_WHAT YOU ARE ASKED TO DO_. Using the records that follow, work out how many lines hold the string "height" and provide that number only.

_INFORMATION GIVEN_.
★ ★ ★ ★
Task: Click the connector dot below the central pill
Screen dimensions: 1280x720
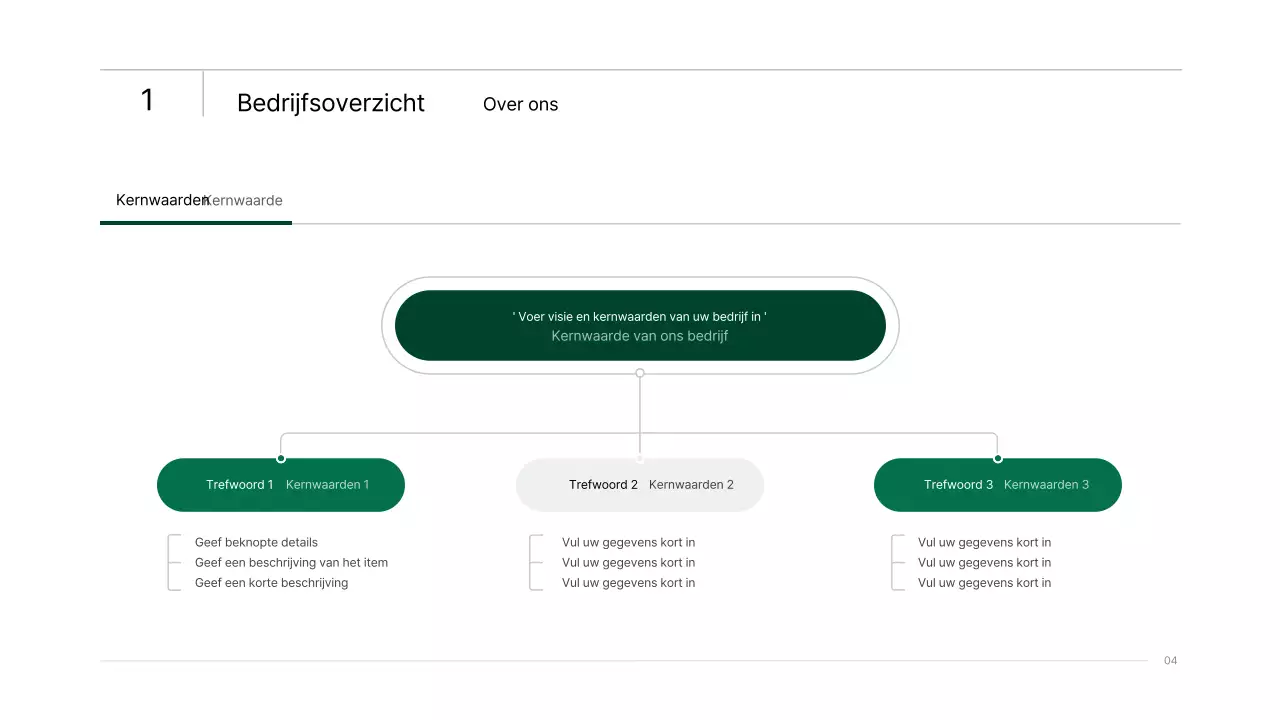Action: point(640,372)
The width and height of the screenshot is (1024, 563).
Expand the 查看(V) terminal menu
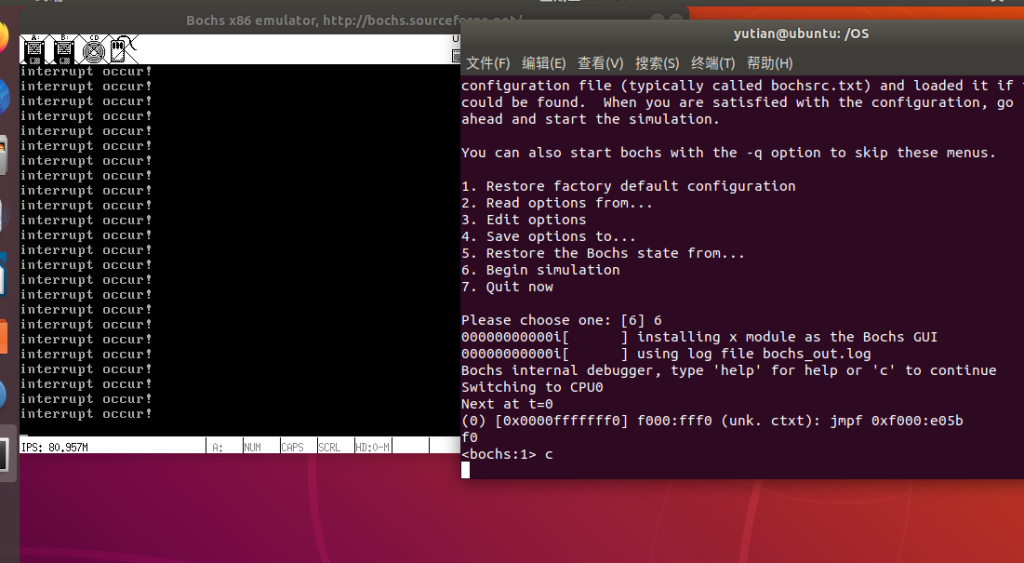pyautogui.click(x=600, y=63)
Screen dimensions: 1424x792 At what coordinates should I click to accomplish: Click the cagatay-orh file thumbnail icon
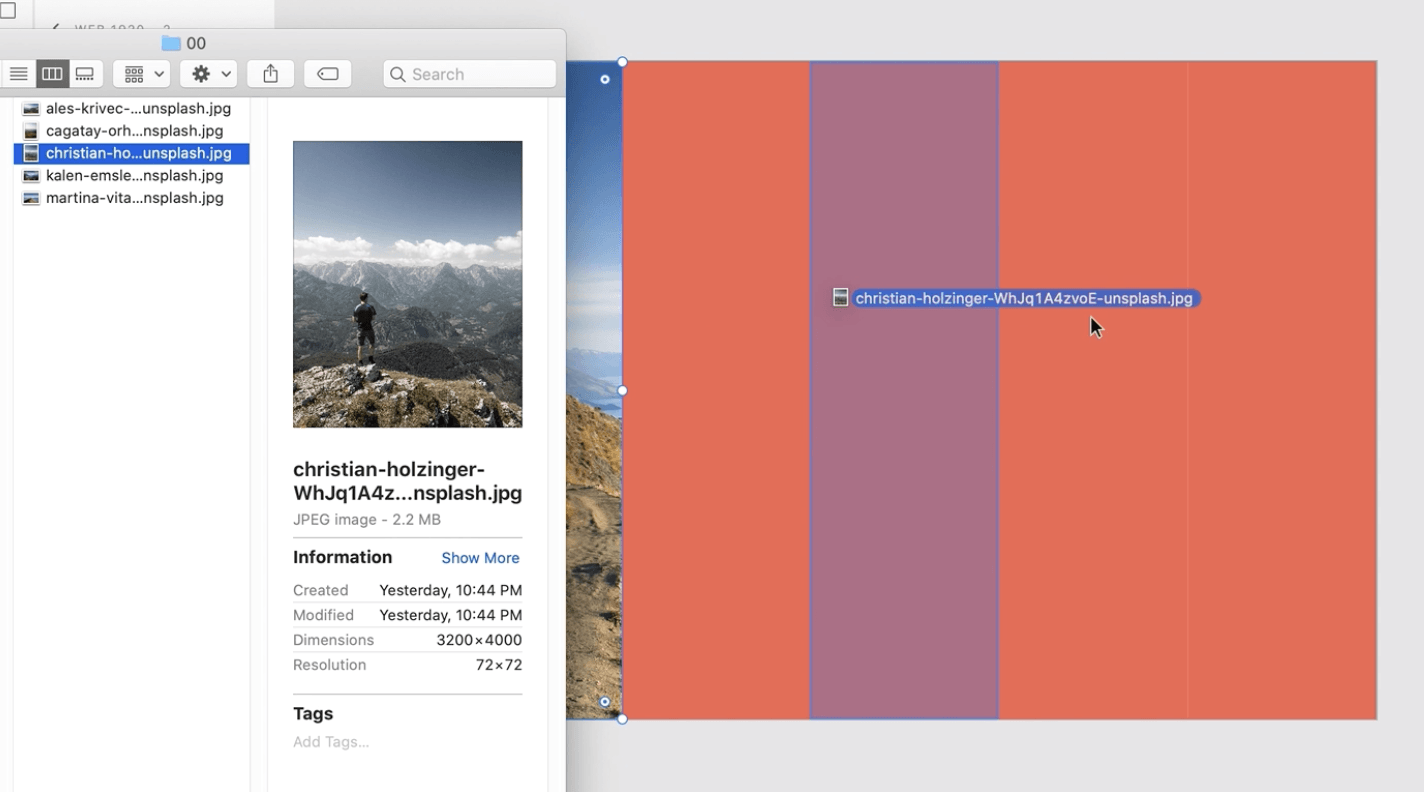[31, 131]
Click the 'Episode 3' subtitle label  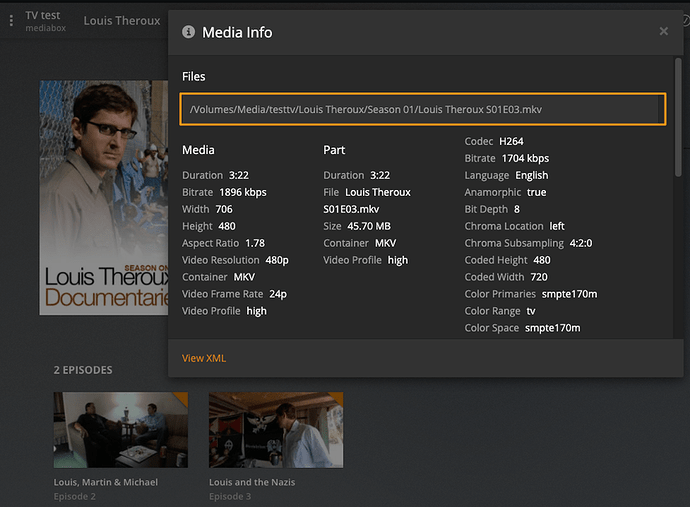[230, 496]
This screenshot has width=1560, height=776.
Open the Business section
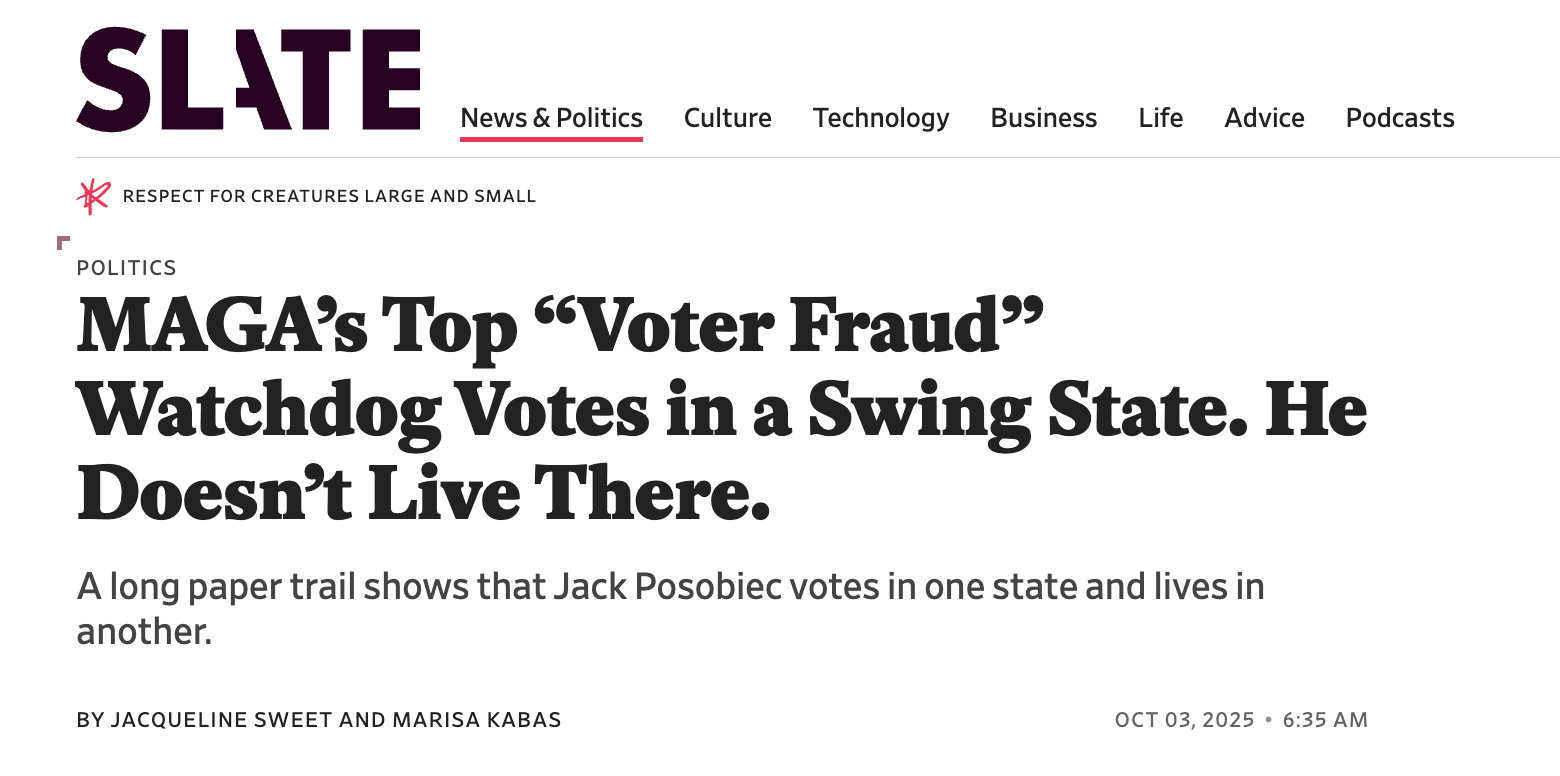[1043, 118]

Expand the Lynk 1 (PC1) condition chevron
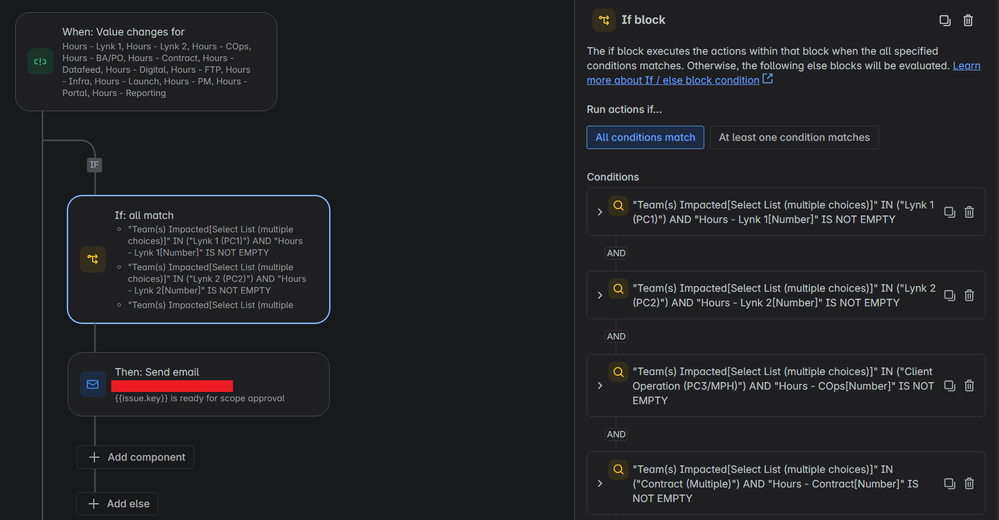tap(600, 212)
★ ★ ★ ★
_FINISHED EXERCISE_. 2